DREAM Action NIU hosts sixth annual Coming out of the Shadows

Senior communication major Aliya Bailey and graduate student Darius Jackson perform for Four Poets One Mic during the DREAM Action NIU event Wednesday in the Carl Sandburg Auditorium for the sixth annual Coming Out of the Shadows.

DeKALB — Undocumented students came out of the shadows to tell personal stories to students and faculty while reflecting on the hardships they face in America.

DREAM Action NIU hosted its 6th annual Coming Out of the Shadows event in the Carl Sandburg Auditorium. Due to the rain and cold weather, the event didn’t hold a unity march as it has in previous years.

Pablo Valencia-Garcia, DREAM Action NIU president, said the event takes after the annual tradition in Chicago, where the first rally was held in 2010.

Undocumented students spoke about how they don’t have the same opportunities and luxuries as their American-born peers and how paying for college can be a struggle because they don’t qualify for programs like FAFSA.

Chants of “education not deportation” and “undocumented, unafraid” were shouted throughout the auditorium to give support to those who are undocumented.

Valencia-Garcia and Sandra Puebla, DREAM Action NIU vice president, announced four tasks they hope the university can fulfill.

The first task is to consider more funding for undocumented students, and the second is to bring an immigration lawyer on campus.

“We want an immigration lawyer to come on campus once a semester, so undocumented students can get legal services from someone who’s an expert in immigration law,” Valencia-Garcia said. “Students need an attorney on campus to assist in emergency cases and DACA rules.”

Puebla said task number three is aimed toward having a more bilingual staff.

As the student body becomes more diverse, the university must listen to their needs, she said.

“Our fourth task is to hire more faculty of color,” Puebla said. “Since 2010, the number of Latino undergraduate students at NIU has doubled and only 2.7 % of NIU faculty are Latino.”

Puebla said the university is moving in the right direction, but she hopes to see 30 faculty members of color hired over the next five years.

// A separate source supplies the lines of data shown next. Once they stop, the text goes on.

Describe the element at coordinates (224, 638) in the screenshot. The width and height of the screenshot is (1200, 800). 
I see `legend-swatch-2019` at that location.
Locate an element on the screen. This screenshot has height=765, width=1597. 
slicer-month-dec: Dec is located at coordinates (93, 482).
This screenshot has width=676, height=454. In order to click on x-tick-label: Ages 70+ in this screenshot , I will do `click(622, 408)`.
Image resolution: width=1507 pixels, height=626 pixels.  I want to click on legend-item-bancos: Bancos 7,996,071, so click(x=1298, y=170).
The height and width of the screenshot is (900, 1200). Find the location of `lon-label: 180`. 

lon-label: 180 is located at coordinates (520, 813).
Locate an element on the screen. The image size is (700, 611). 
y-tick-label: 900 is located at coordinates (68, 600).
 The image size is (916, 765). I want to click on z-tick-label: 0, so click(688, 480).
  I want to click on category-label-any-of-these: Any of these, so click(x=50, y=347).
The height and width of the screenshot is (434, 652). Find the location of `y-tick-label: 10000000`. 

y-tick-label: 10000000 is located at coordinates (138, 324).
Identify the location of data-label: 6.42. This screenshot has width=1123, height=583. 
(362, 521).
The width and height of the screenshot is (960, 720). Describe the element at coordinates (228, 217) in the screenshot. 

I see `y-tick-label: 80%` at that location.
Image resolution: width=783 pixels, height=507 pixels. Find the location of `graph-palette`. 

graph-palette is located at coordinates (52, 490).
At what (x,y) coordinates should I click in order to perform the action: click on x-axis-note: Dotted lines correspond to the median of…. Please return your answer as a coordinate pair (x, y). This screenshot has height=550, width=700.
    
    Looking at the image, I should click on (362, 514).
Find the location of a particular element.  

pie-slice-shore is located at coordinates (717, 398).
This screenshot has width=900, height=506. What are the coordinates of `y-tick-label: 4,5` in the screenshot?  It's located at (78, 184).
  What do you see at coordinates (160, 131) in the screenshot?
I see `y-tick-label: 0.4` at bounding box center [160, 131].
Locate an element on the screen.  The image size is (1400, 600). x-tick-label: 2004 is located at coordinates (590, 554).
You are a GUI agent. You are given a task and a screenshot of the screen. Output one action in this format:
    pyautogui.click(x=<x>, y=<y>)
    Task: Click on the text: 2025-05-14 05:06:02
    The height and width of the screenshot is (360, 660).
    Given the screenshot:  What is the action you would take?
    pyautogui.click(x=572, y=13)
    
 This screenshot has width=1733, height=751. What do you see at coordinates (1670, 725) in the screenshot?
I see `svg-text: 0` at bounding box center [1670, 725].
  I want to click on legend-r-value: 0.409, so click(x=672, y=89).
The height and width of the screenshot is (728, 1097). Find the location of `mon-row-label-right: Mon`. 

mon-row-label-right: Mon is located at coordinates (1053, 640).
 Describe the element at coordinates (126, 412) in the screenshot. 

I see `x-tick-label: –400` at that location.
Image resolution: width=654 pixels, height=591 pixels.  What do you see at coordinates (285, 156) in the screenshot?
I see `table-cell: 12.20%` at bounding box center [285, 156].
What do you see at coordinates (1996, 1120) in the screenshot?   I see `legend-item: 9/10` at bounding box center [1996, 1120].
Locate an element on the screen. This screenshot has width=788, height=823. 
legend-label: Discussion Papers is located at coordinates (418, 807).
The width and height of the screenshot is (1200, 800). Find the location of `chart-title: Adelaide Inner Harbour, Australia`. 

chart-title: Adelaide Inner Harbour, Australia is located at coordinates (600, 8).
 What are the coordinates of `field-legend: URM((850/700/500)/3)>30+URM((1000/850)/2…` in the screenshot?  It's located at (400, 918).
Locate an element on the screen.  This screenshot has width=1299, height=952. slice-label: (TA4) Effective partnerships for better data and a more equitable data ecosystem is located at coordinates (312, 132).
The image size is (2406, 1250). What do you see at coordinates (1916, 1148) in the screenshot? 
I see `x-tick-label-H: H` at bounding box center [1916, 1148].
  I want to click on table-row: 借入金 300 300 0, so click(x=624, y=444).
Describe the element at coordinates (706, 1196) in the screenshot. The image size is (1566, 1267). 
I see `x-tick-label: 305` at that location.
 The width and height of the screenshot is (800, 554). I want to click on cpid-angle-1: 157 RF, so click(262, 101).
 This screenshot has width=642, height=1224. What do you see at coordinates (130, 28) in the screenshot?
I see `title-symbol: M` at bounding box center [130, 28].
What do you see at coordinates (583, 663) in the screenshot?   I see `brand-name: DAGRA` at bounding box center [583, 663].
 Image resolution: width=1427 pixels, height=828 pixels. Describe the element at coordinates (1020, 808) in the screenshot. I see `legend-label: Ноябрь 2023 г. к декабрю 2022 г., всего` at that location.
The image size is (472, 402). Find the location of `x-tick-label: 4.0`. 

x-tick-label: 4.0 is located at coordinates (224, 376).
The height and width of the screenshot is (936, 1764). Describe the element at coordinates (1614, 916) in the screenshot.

Performances at the event included Elephant Rebellion, a non-profit organization of collective artists and activists dedicated to empowering communities through the power of arts, and Four Poets, One Mic, a group of poets established in March 2018.

Associate professor Mark Schuller said faculty should be more proactive in educating themselves on issues such as diversity.

Rather than being offensive, faculty should see diversity as a positive opportunity for growth and enrichment.

“More than being an ally, we also need to be accomplices,” Schuller said. “Some folks cannot choose the target on their hands. We need to be there, especially even if things get difficult.”

Valencia-Garcia said the event comes at a critical time when students and faculty are advocating to support House Bill 2691, the Retaining Illinois Students and Equity Act.

The act would apply to those who took remedial courses at community college and have exhausted their financial aid benefits like the Monetary Award Program, undocumented students who do not qualify for federal or state financial aid and transgender students who are unable to register for selective service, and thus, are ineligible for federal financial aid.

“Undocumented immigrants are being criminalized and dehumanized by the current executive administration,” Valencia-Garcia said. “Now more than ever we must support fellow Huskies and encourage the creation of a more inclusive campus for all, regardless of immigration status.”